• PROMPT: Restate, in full and unchanged, the entries that follow, but not their pictures.

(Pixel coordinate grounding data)
=== Section Start ===

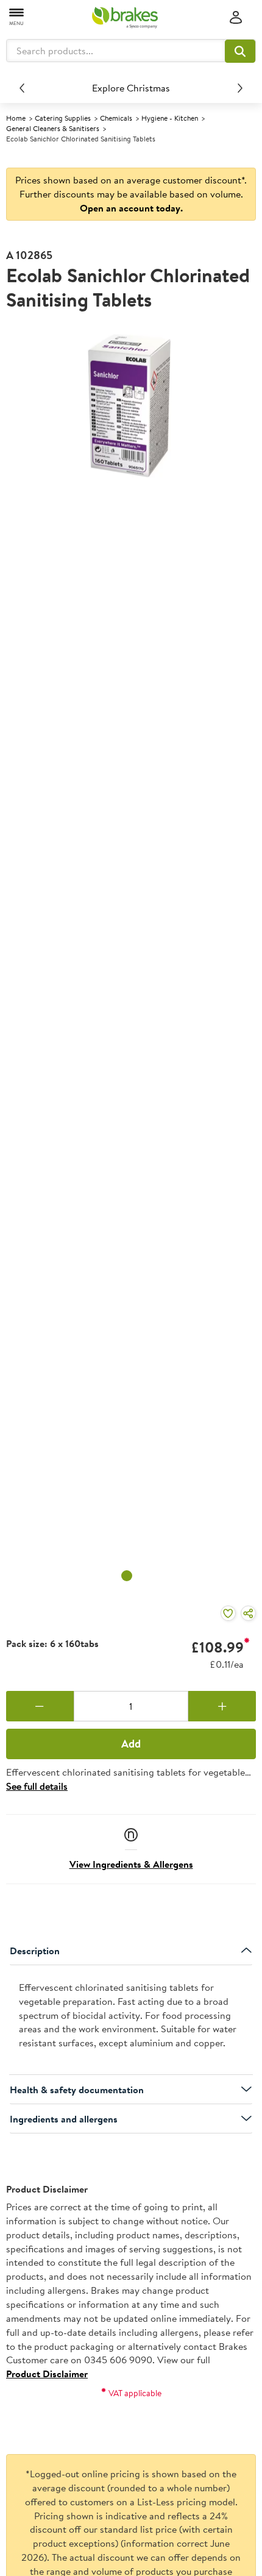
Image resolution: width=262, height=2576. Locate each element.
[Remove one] (40, 1706)
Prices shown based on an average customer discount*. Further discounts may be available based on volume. (131, 194)
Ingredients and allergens (64, 2119)
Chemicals (116, 118)
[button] (240, 51)
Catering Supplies (63, 118)
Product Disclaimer (47, 2373)
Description (35, 1950)
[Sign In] (235, 18)
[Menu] (17, 16)
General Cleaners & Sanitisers (52, 128)
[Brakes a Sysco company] (125, 18)
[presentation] (131, 2020)
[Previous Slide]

=== Section End ===

• ANSWER TO THIS PROBLEM:
Image resolution: width=262, height=2576. Locate each element.
[Remove one] (40, 1706)
Prices shown based on an average customer discount*. Further discounts may be available based on volume. (131, 194)
Ingredients and allergens (64, 2119)
Chemicals (116, 118)
[button] (240, 51)
Catering Supplies (63, 118)
Product Disclaimer (47, 2373)
Description (35, 1950)
[Sign In] (235, 18)
[Menu] (17, 16)
General Cleaners & Sanitisers (52, 128)
[Brakes a Sysco company] (125, 18)
[presentation] (131, 2020)
[Previous Slide]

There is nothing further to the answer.